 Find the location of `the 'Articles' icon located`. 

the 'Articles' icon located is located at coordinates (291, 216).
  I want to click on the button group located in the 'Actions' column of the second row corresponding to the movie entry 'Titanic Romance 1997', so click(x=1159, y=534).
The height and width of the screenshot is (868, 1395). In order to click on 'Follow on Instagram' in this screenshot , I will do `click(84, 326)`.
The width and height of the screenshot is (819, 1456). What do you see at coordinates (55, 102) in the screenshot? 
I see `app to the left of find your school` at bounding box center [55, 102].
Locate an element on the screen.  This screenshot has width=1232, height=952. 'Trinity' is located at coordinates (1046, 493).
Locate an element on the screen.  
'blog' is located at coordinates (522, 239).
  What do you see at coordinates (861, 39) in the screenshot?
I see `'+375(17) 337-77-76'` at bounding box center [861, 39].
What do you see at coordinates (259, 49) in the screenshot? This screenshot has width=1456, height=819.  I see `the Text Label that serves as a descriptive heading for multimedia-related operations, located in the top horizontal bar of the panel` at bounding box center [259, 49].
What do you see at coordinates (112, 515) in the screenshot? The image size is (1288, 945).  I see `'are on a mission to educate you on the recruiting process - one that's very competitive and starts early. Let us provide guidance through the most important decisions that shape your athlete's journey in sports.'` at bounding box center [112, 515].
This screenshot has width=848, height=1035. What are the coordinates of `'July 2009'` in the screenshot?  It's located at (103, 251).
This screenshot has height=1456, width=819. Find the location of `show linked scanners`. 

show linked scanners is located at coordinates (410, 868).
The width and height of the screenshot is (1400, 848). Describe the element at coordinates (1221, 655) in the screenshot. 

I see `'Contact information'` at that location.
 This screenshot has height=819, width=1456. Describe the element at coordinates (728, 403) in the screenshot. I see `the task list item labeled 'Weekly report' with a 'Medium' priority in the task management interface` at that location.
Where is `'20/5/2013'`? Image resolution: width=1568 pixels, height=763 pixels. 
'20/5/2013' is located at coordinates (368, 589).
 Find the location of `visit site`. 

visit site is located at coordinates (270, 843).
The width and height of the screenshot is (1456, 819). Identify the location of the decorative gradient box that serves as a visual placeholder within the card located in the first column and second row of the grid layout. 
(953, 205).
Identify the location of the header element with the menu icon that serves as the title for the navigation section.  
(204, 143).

------------------------

**REQUIREMENT:** Quote verbatim the lines of the material above, beginning with the line that contains "The height and" and continuing through the line that contains "What do you see at coordinates (259, 49)", with both of those lines included.

**RESPONSE TO THIS EXERCISE:**
The height and width of the screenshot is (868, 1395). In order to click on 'Follow on Instagram' in this screenshot , I will do `click(84, 326)`.
The width and height of the screenshot is (819, 1456). What do you see at coordinates (55, 102) in the screenshot? 
I see `app to the left of find your school` at bounding box center [55, 102].
Locate an element on the screen.  This screenshot has width=1232, height=952. 'Trinity' is located at coordinates (1046, 493).
Locate an element on the screen.  
'blog' is located at coordinates (522, 239).
  What do you see at coordinates (861, 39) in the screenshot?
I see `'+375(17) 337-77-76'` at bounding box center [861, 39].
What do you see at coordinates (259, 49) in the screenshot? This screenshot has width=1456, height=819.  I see `the Text Label that serves as a descriptive heading for multimedia-related operations, located in the top horizontal bar of the panel` at bounding box center [259, 49].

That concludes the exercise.